For the reasons set forth
below, the Company respectfully submits that the registration and offering from time to time (the “Resale Offering”) of up
to 1,631,700 Class A Ordinary Shares of the Company by VCC is not, and should not be considered,
a primary offering of the Shares to the public and that the shares held by VCC is not, and should not be considered to be, acting as an
underwriter within the meaning of Section 2(a)(11) of the Securities Act of 1933, as amended (the “Securities Act”).
We respectfully submit that the Resale Offering should be considered a secondary offering under Rule 415(a)(1)(i) of the Securities Act
and that no additional disclosure be required of the Resale Shareholder.

    3

 A. How Long VCC Has Held the Shares

VCC received
the Shares as part of the Consulting Agreement on November 9, 2023, and therefore has been held
for approximately 130 days. While VCC has held the Shares for less than one year, VCC cannot be assured that the Registration Statement
will be declared effective or that the public offering will be approved and/or completed. In other words, VCC is subject to the full economic
and market risks of their investment since the date of the acquisition of the Resale Shares. Further, although the Registration Statement
covers all of the shares of the Company owned by VCC, VCC do not currently intend to dispose of all of such shares in a single transaction;
thus, VCC will continue to bear the market risk of holding the Shares even after the effectiveness of the Registration Statement. The
Company believes that the period of time that VCC will have held the Shares and have borne the economic and market risk of such ownership,
together with the additional factors described herein, evidence that VCC is acting for its own behalf and is not acting as a statutory
underwriter.

 B. The Circumstances Under
Which VCC Received the Shares

As
disclosed above, VCC received the Shares as compensation for services rendered to Ms. Zhang in her personal capacity with
the objective of assisting Ms. Zhang to enhance her understanding of her role as a director and management within a Nasdaq-listed
company in a separate standalone transaction that involved Ms. Zhang and VCC per the Consulting Agreement dated
December 1, 2022. Furthermore, VCC did not acquire the Resale Shares under circumstances that would indicate that they were
receiving compensation from the Company or that the Company has any financial interest in the sale of the Shares by VCC.

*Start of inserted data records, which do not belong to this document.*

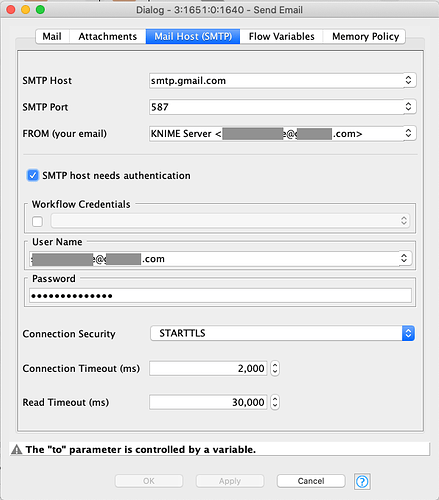Open the Attachments tab

click(108, 36)
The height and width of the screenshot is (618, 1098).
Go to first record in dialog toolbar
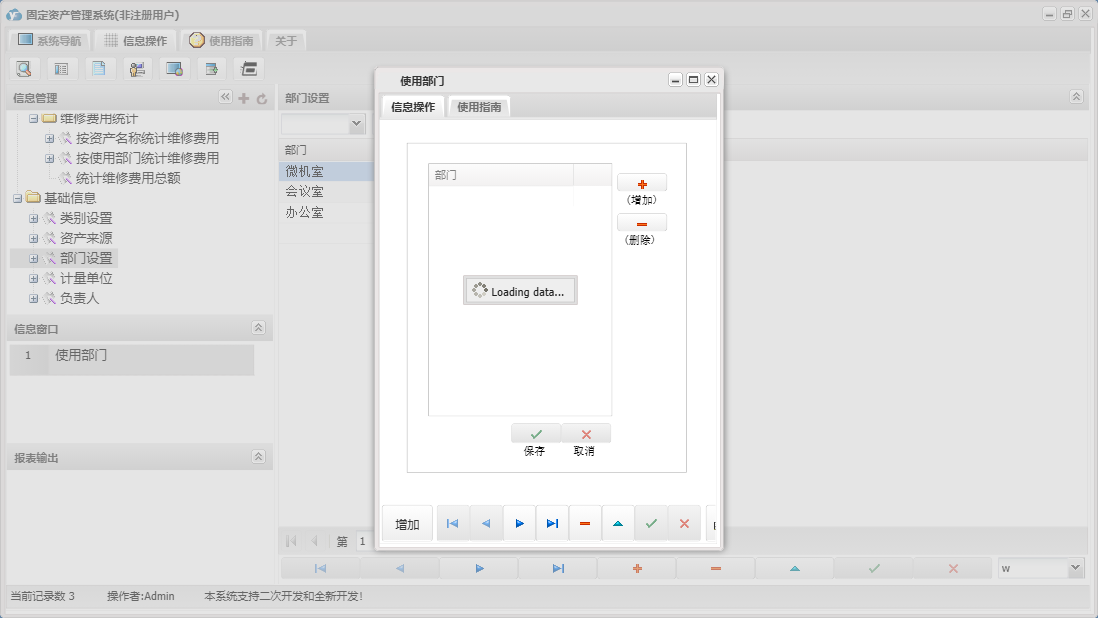452,523
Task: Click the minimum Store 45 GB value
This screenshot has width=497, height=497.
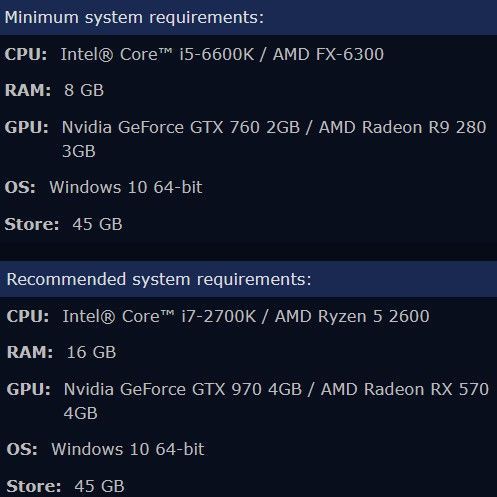Action: tap(97, 224)
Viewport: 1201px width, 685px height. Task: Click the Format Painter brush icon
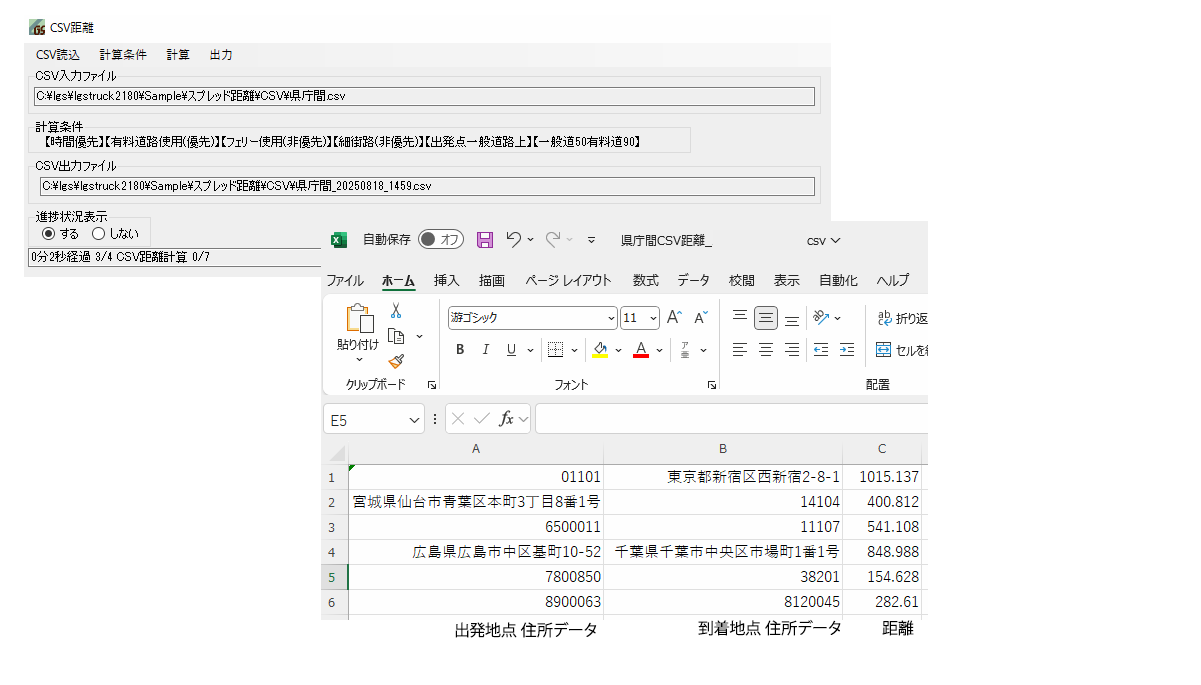click(396, 361)
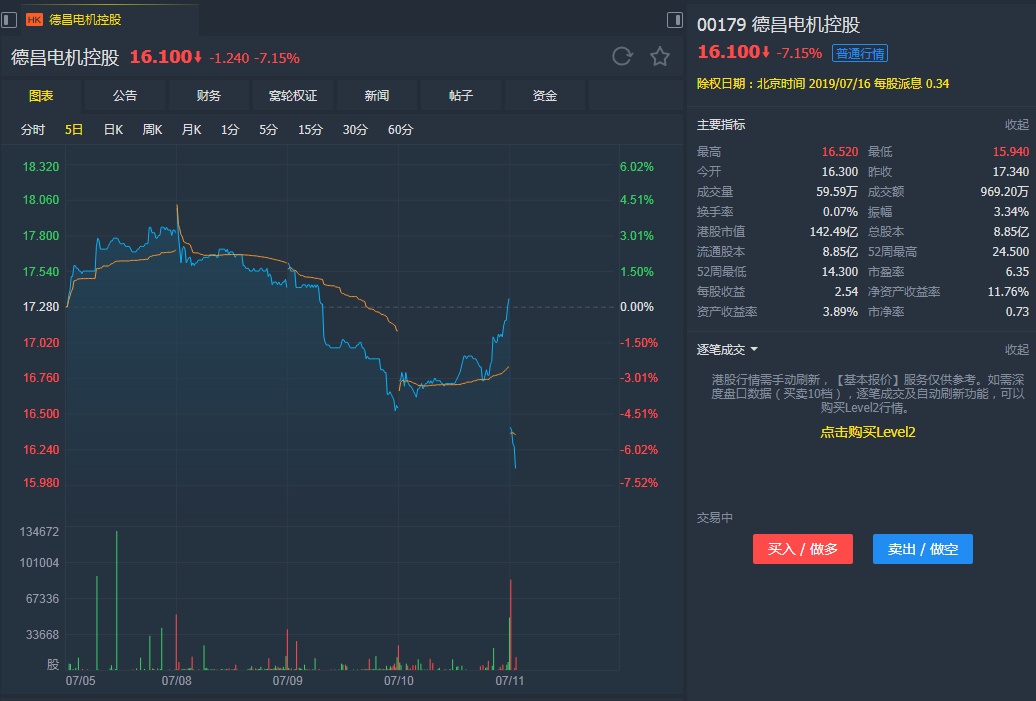Click the 卖出 / 做空 button
The image size is (1036, 701).
pos(922,549)
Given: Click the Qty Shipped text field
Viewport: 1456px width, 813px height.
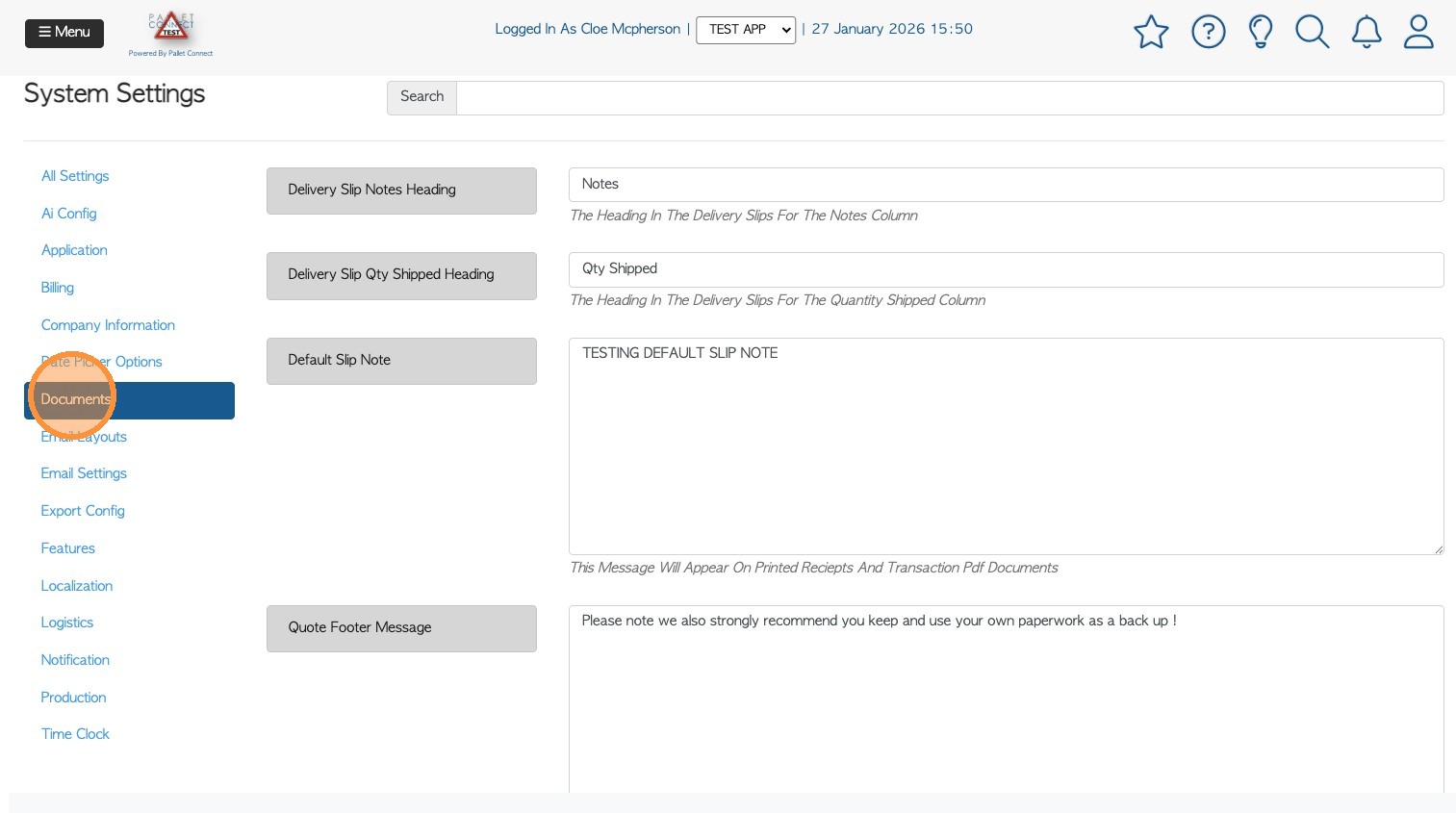Looking at the screenshot, I should pyautogui.click(x=1006, y=269).
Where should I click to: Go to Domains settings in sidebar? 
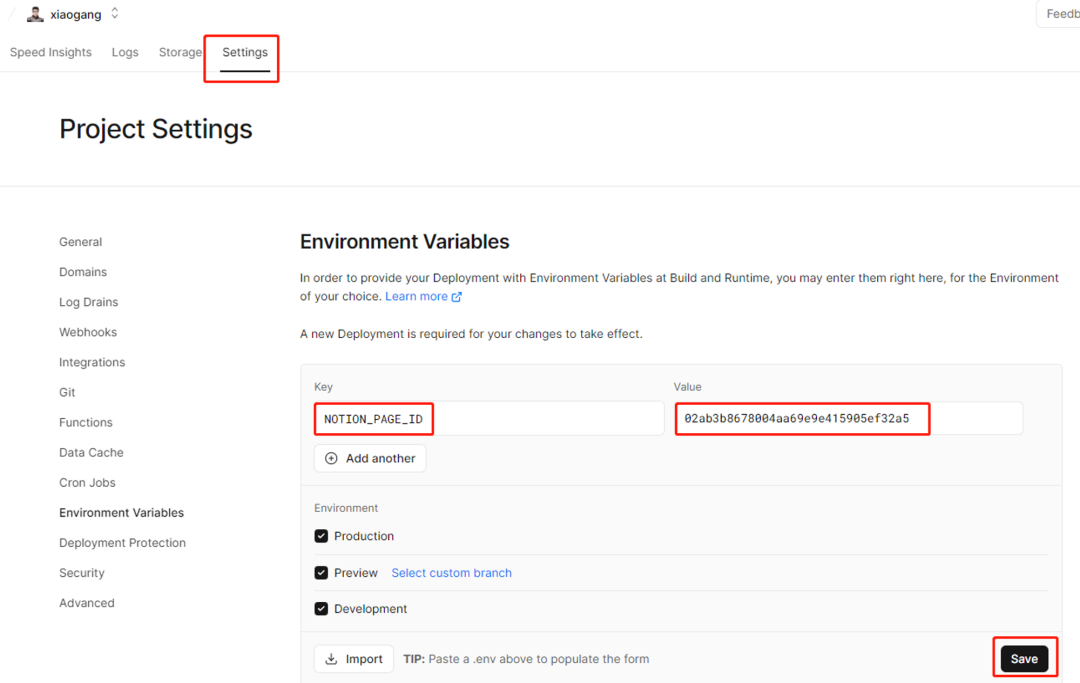tap(83, 272)
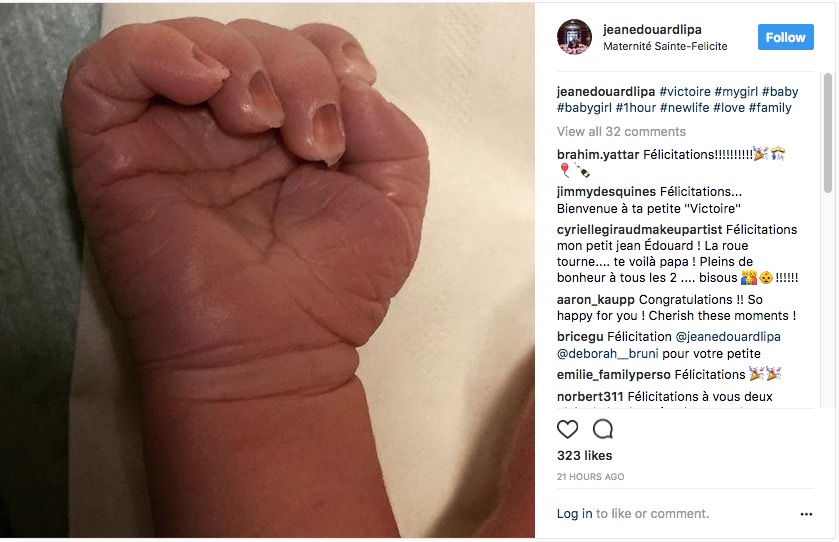Open cyriellegiraudmakeupartist profile
839x542 pixels.
click(639, 230)
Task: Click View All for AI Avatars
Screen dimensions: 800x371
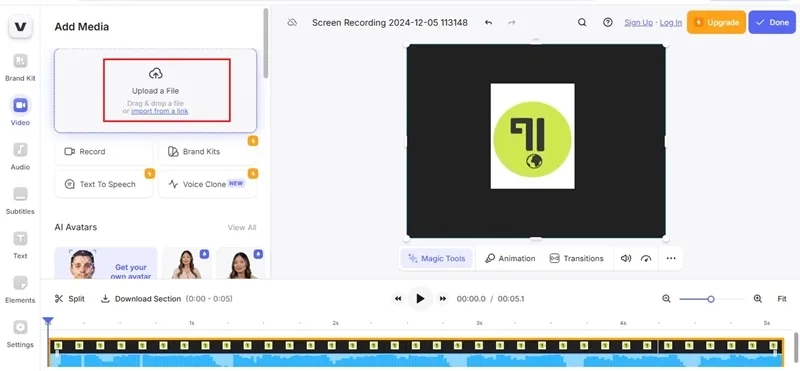Action: (x=242, y=227)
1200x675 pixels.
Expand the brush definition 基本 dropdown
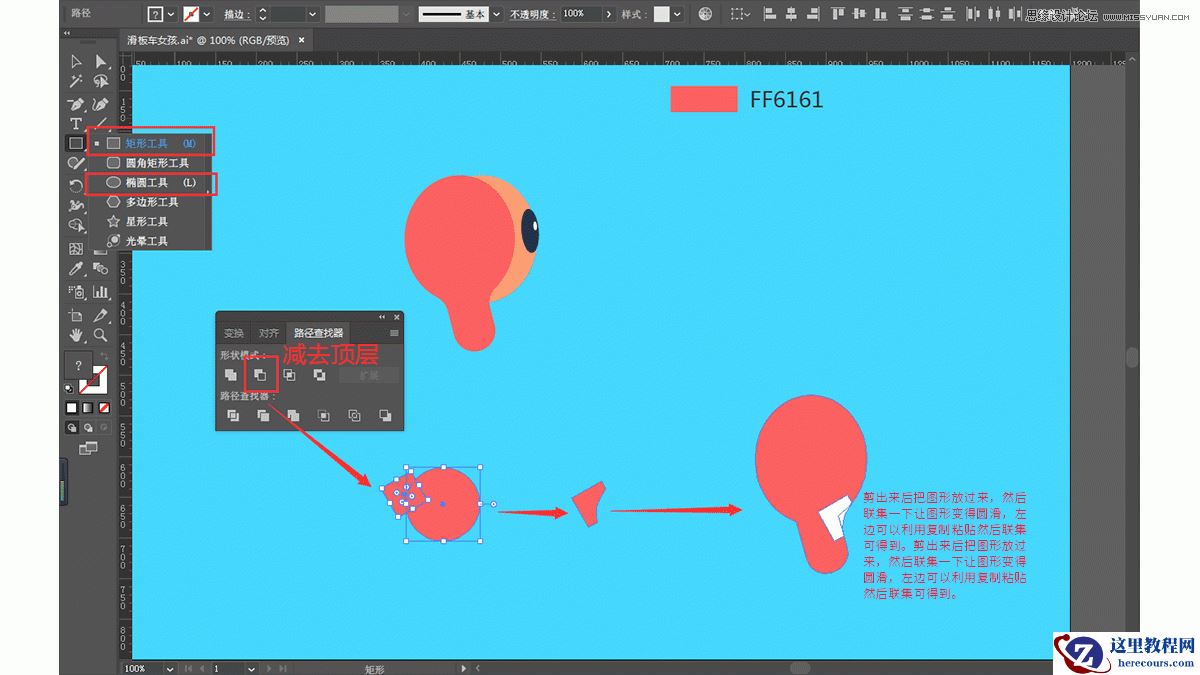coord(496,14)
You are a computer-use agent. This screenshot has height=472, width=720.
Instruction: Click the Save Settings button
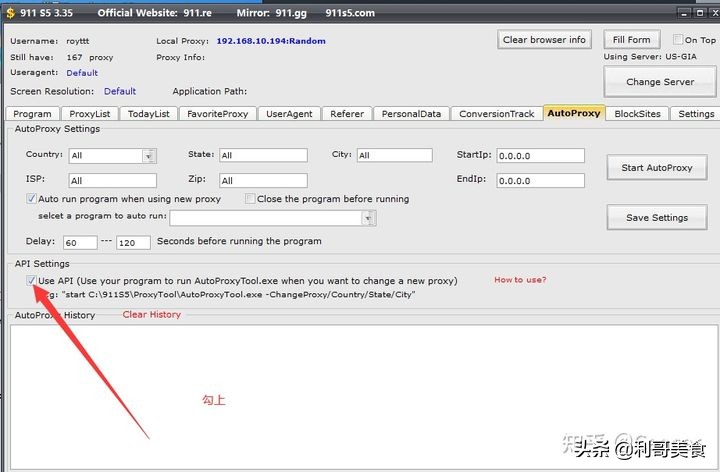click(655, 217)
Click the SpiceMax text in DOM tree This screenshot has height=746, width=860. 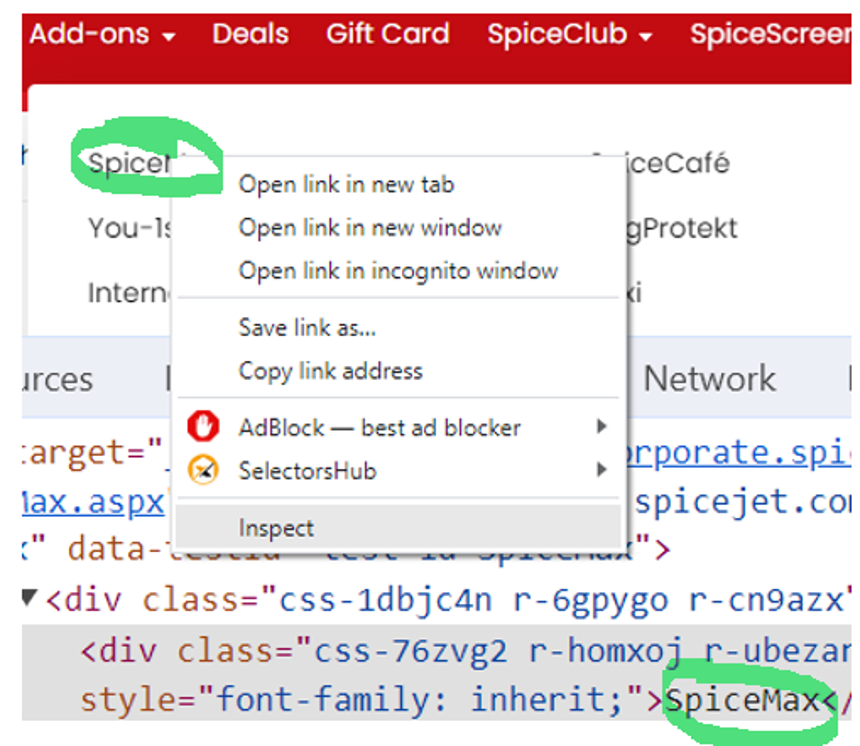[x=742, y=699]
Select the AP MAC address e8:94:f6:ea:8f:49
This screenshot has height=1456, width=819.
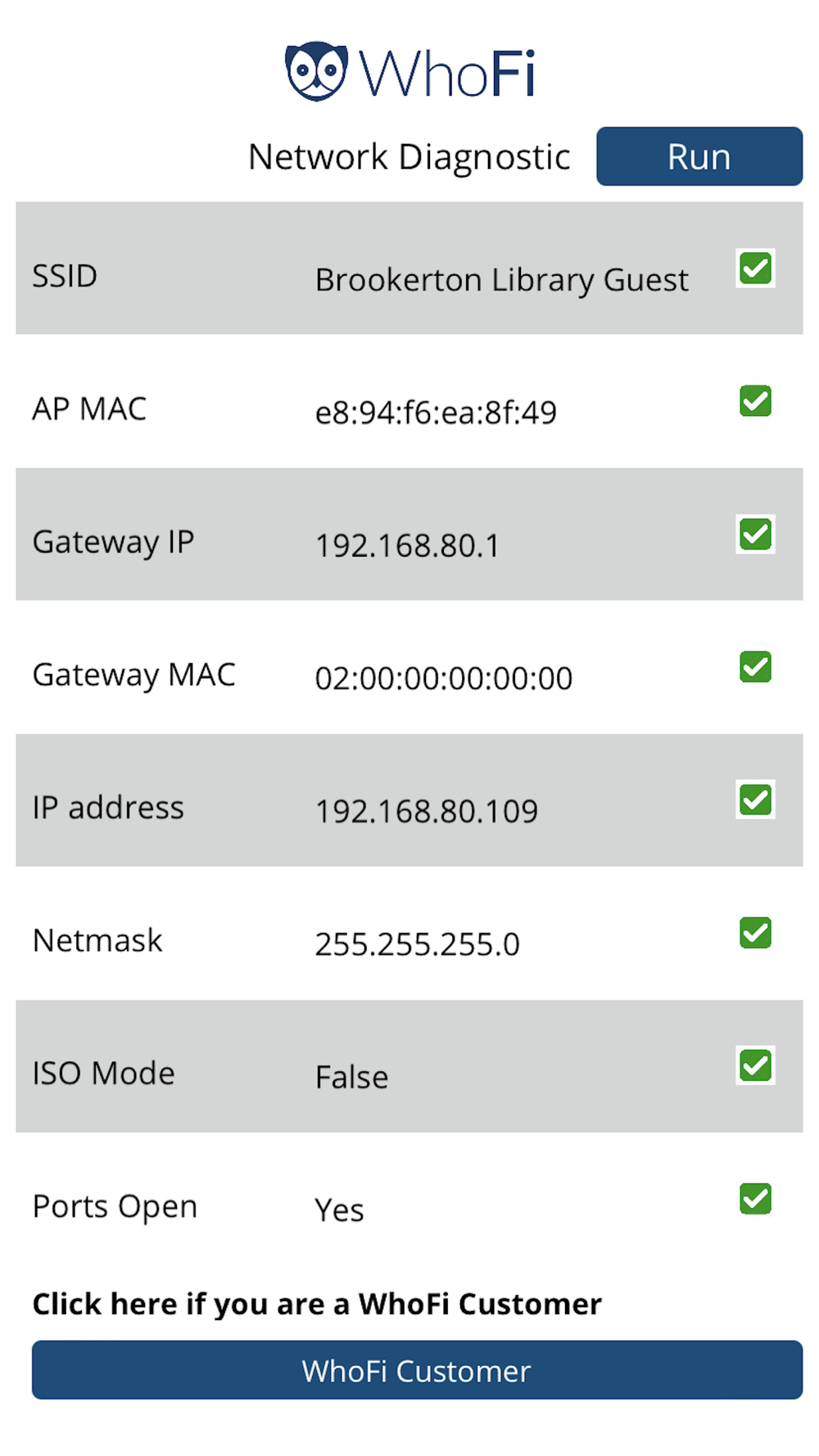[x=436, y=413]
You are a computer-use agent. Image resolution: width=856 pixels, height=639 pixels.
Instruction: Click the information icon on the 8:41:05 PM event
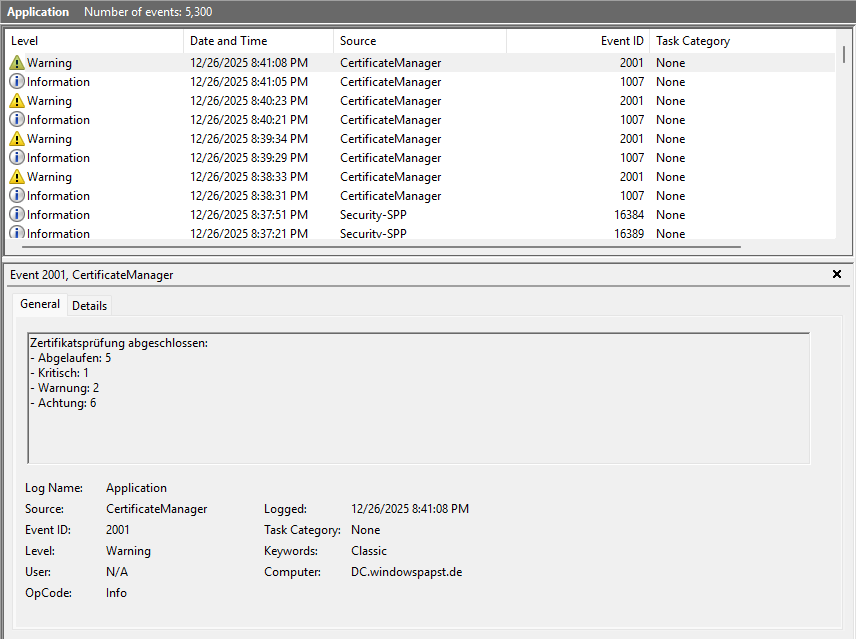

 C. The Relationship of VCC to the Company

Pursuant to
the VCQ Agreement dated November 3, 2023, as described above, VCQ is a third party consultant to the Company. VCC is a direct wholly owned
subsidiary of VCQ. VCC is not an affiliate of the Company in any way and received the Shares as compensation for services rendered to
Ms. Zhang in a standalone separate transaction. The consideration of the Shares from Ms. Zhang is a standalone decision as evidenced by
arms-length negotiations between Ms. Zhang and VCC. Such negotiations between Ms. Zhang and VCC lasted several weeks, and the amount of
shares ultimately agreed as compensation for services rendered to Ms. Zhang rested solely on the negotiations between VCC and Ms. Zhang.

Furthermore,
the Company is neither aware of any evidence that VCC have any plan to act in concert with a third party to effect a distribution of the
Resale Shares. Rule 100 of Regulation M defines a “distribution” as “an offering of securities,
whether or not subject to registration under the Securities Act, that is distinguished from ordinary trading transactions by the
magnitude of the offering and the presence of special selling efforts and selling methods”. The Company is not aware of any evidence
that would suggest that any such special selling efforts or selling methods (such as investor presentations or road shows) by or on behalf
of the VCC that have or are currently intended to take place if the Registration Statement is declared effective. In fact, after the Registration
Statement is declared effective, VCC intends to sell the Resale Shares by way of ordinary trading transactions, through broker-dealers
or more of the other methods as disclosed in “Plan of Distribution” section of the Resale Prospectus.

In addition,
VCC, instead of the Company, would be responsible for paying any broker-dealer fees or commissions directly to the broker-dealers they
engage to assist in selling the Shares. For this reason and the discussions above, the Company believes VCC did not acquire the shares
with a view to distribution and thus should not be viewed as “underwriters” in connection with the Offering of the Company.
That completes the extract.